Type of Culminating Activity


Degree Title

Master of Science in Education, Earth Science



Major Advisor

Walter Snyder


Pliocene-Pleistocene sedimentary deposits of the Western Snake River Plain represent lacustrine and fluvial deposits within a fault-controlled basin. This is commonly referred to as ancient "Lake Idaho". These sediments reveal complex stratigraphic patterns that reflect tectonic events and changes in lake levels.

The detailed facies analysis of one of Lake Idaho's deltaic sequences along the northern margin of the Western Snake River Plain in the Boise Foothills, at the Hidden Hollow Sanitary Landfill, reveals a tri-part Gilbert-type bedding complex of topsets, foresets and inferred bottomsets. Steep foresets dipping c. 25° towards the northwest are truncated and overlain by subhorizontal topsets. Channel in-fill, faulting, and mass-gravity flows truncate the foresets, representing synsedimentary tectonism. The sediments of these heterogeneous facies are predominantly well-sorted, uncompacted, and uncemented, ranging from fine-grained, trough cross laminated sands in topsets to granule gravels in the mass-gravity flows. Very coarse sands (1 mm) are the most predominant grain size within the topset, foreset and mass-gravity flow facies.

The northwest prograding deltaic sedimentation and the highly porous and permeable very coarse sands of the deltaic complex serve as primary controls on the flow direction of ground water. These deltaic facies serve as hydrogeologic facies units and can be used to predict movement of contaminated landfill effluent which has the potential to adversely impact the quality of the adjacent ground water resources. Monitor wells, one up-gradient (towards the dip of the sediments) and three down-gradient (against the dip) are periodically tested in the landfill; these tests report little to no contaminants found.

Hidden Hollow Sanitary Landfill management monitors all wastes, screens and stores for shipping those wastes deemed hazardous, and follows strict guidelines for daily burial in "cells" which meet EPA guidelines.
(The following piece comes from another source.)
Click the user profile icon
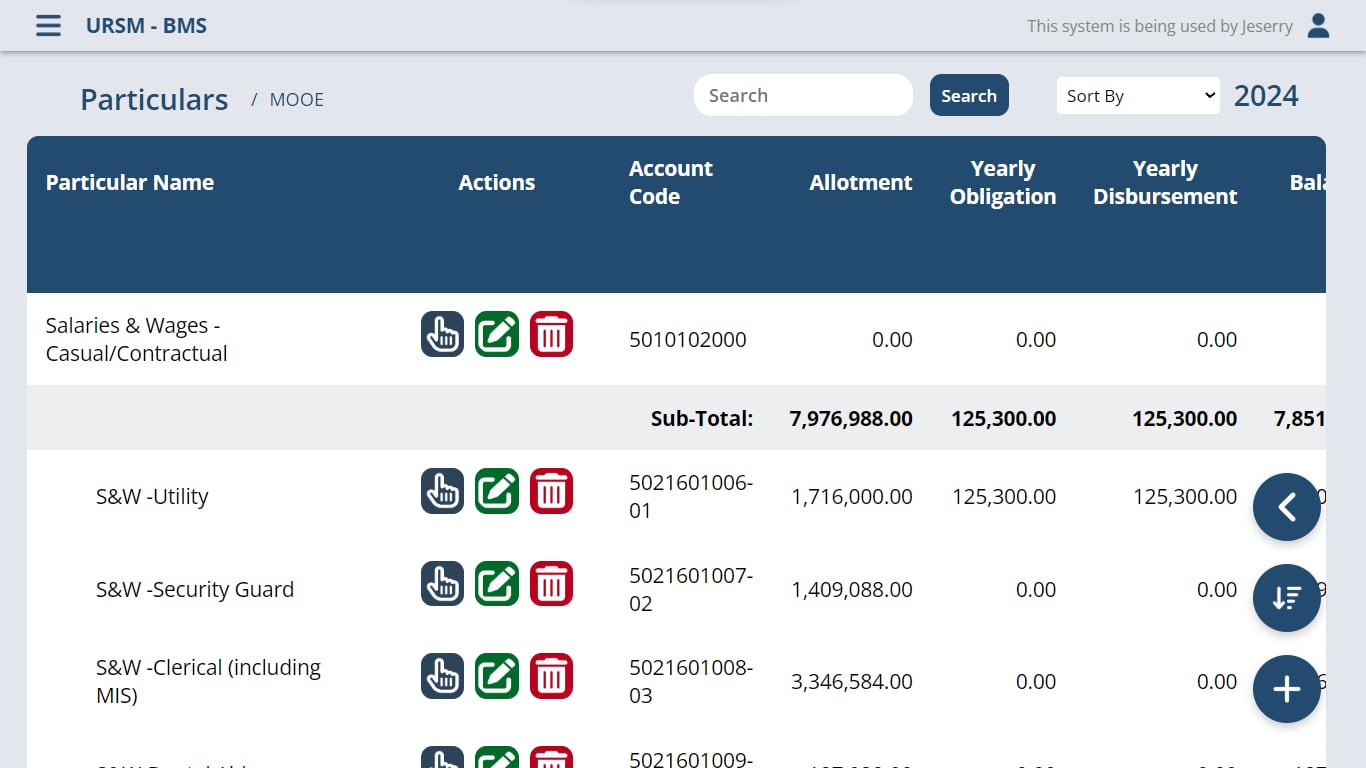This screenshot has width=1366, height=768. [1318, 26]
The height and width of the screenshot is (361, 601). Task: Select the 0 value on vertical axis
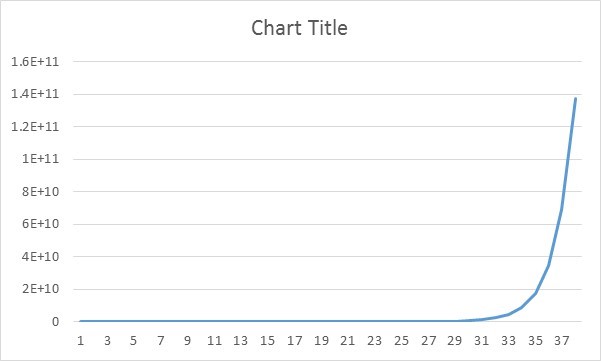[x=56, y=322]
Current focus is on methane gas emissions, which surpass EPA standards, requiring its collection.

Because of the excellent exposures in the landfill site, it has become a field trip site used by earth science teachers to show high school students the geology of ancient deltas. The deltaic complex site and many other geologic sites associated with the Western Snake River Plain formation in the Boise foothills are described in a regional field trip guidebook as an appendix to this study.